New York City and other jurisdictions are debating mask bans after face-coverings have become associated with acts of mayhem committed by people who hope to avoid recognition and evade criminal responsibility.
The most iconic image of the L.A. riots involves a man on a dirt bike waving a Mexican flag ... in a mask.
It's no surprise that he was wearing a mask. At this point, failing to wear a mask when engaging in lawless activity is a major faux pas. It's like wearing white before Memorial Day, or showing up at L.A.'s upscale restaurant 71Above in flip-flops.
Embattled New York City mayor Eric Adams has been emphatic that there needs to be a return to the broad ban on masks that was repealed during the pandemic (the state just passed a more limited measure creating enhanced penalties for people wearing masks to conceal their identities while committing crimes).
The meaning of the mask has changed in recent years. Prior to covid, wearing a surgical mask in public likely meant someone had a compromised immune system; during covid, it usually meant someone was complying with the pandemic rules and associated social pressure; after covid, it tends to indicate either someone is too neurotic to give up pandemic-era practices -- or wants to harass Jews or throw rocks at the cops.
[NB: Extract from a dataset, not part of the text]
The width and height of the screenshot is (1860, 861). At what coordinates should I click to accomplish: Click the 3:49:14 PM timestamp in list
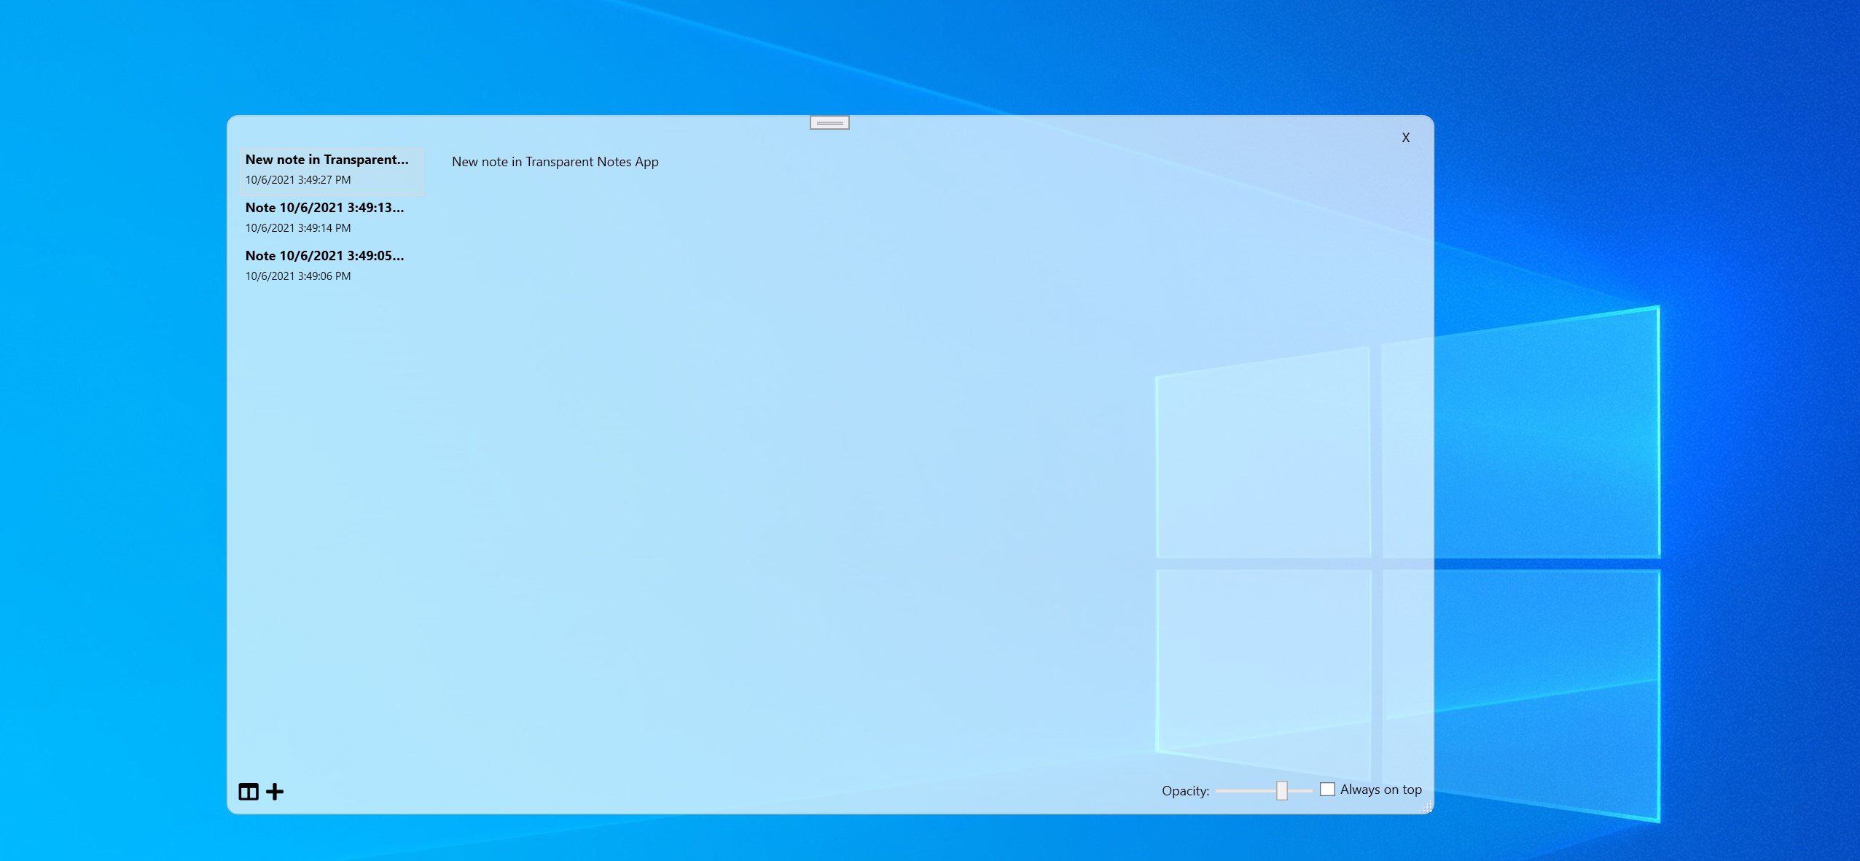(297, 228)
In an era of ubiquitous facial reconciliation technology, a face mask is a bid to foil efforts by police to track down after the fact those who committed criminal acts. It's not a get-out-of-jail card -- masked rioters are sometimes arrested on the spot -- but it's a layer of protection for the person hoping to break or burn something and melt away without consequence.
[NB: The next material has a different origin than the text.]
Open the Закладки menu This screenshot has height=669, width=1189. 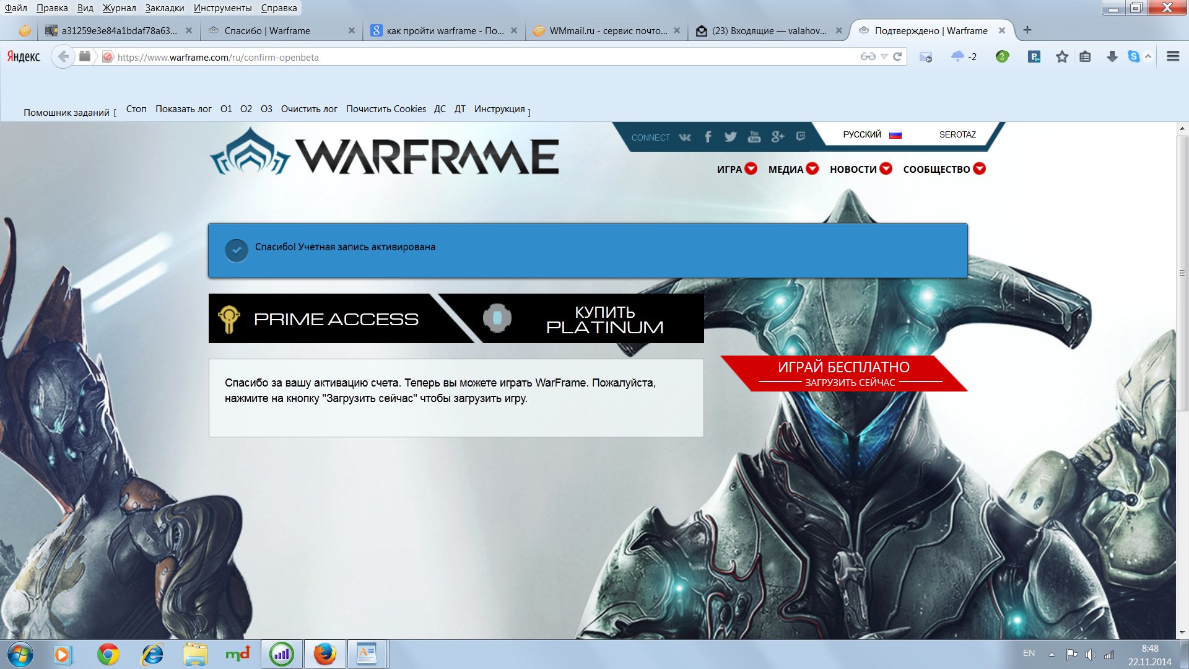[164, 8]
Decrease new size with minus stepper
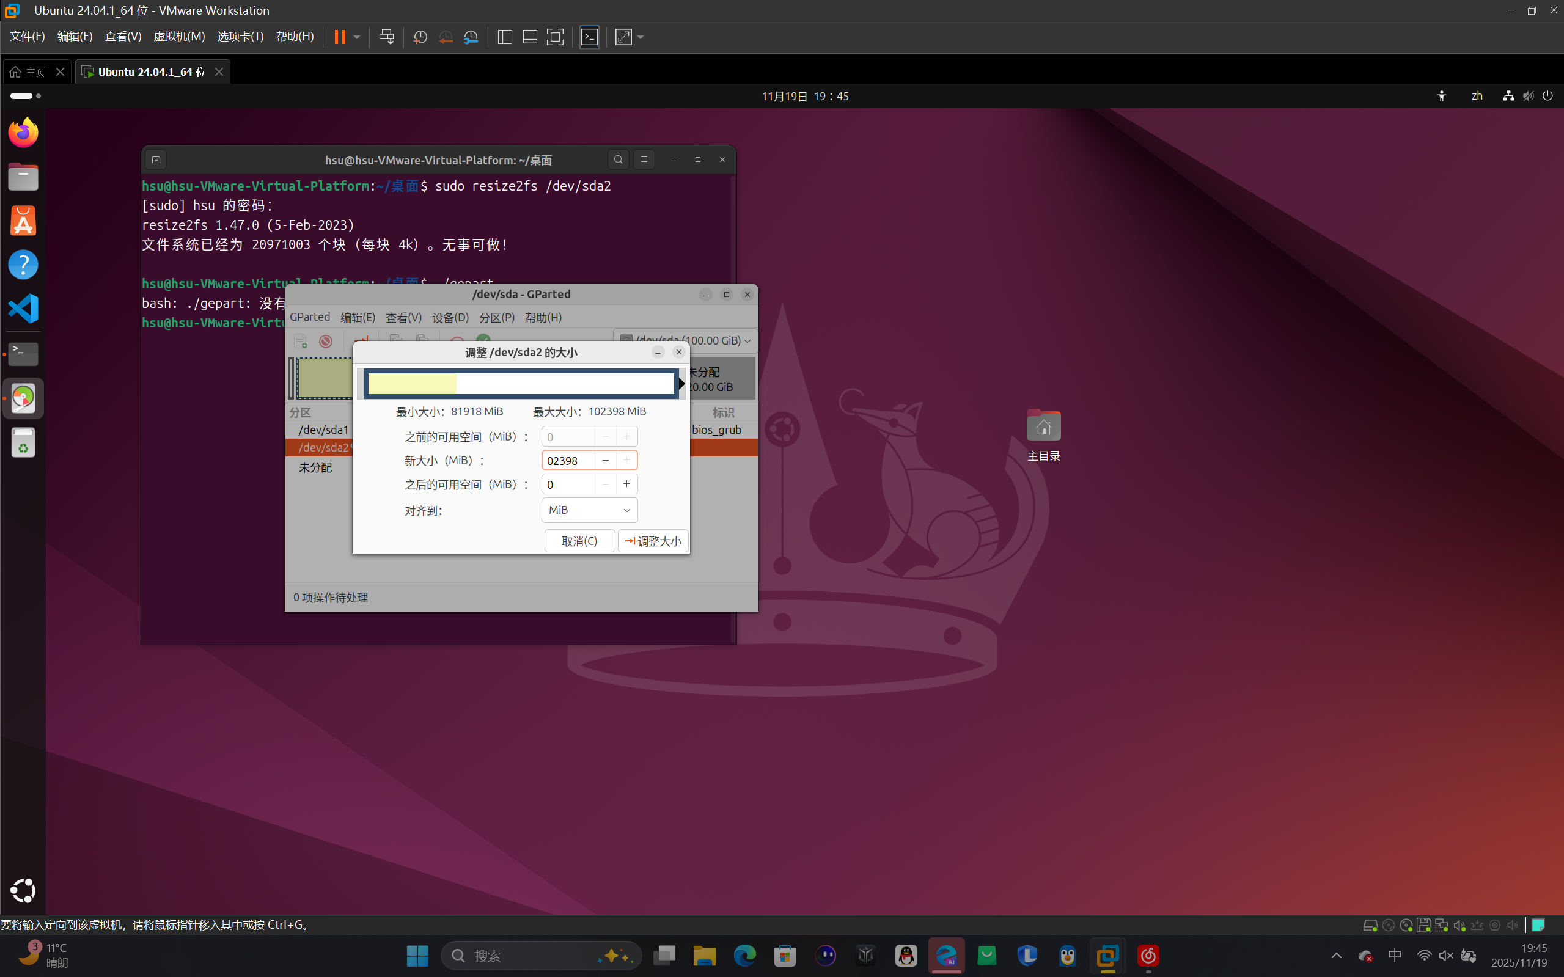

This is why prior to Covid masks outside of a medical context tended to have a negative connotation in the popular imagination. The Lone Ranger was the exception that proved the rule. Otherwise, the masked man was going to hold up the stage coach, rob a bank or burn a cross on someone's lawn.
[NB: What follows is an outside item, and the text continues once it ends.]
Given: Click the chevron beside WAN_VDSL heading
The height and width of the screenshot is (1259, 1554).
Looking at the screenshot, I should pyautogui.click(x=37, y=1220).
A 1990 Georgia Supreme Court ruling upholding a mask ban said, "A nameless, faceless figure strikes terror in the human heart."
Certainly, after seeing what's gone down on the streets after the killing of George Floyd and on the campuses since Oct. 7, everyone should be on edge when encountering masked protestors. If nothing else, it's not reassuring when people are afraid of being associated with their own cause, or the means with which they are going to agitate for it.
New York first banned masks in the 1840s in response to protesters harassing landlords. Later, in the 20th century, states prohibited face coverings to address the depredations of the KKK.
The bans were either not enforced or repealed during covid. Masks went from being a symbol of outlaw behavior to becoming the sine qua non of good citizenship according to Dr. Fauci and other public-health authorities. The snugly fitted N-95, or even better, an elastomeric respirator with replaceable filters, showed a heroic commitment to your own health and the well-being of others.
The clashing perspectives of the last two governors of New York indicates how the debate on masks has turned. Then-Gov. Andrew Cuomo in 2020 urged protesters to mask up. "You have a right to demonstrate," he declared, "You don't have a right to infect other people." Cuomo's successor, Gov. Kathy Hochul, went in the opposite direction after seeing masked protestors menace Jewish riders on the subway last year. She came out in favor of restricting masks, and supports the watered-down change recently passed by the legislature.
With a long, hot summer in the offing, the issue won't go away in New York, or anywhere else. The mask is now part of the kit of rioters, as useful, indispensable and emblematic as a Klansman's white hood.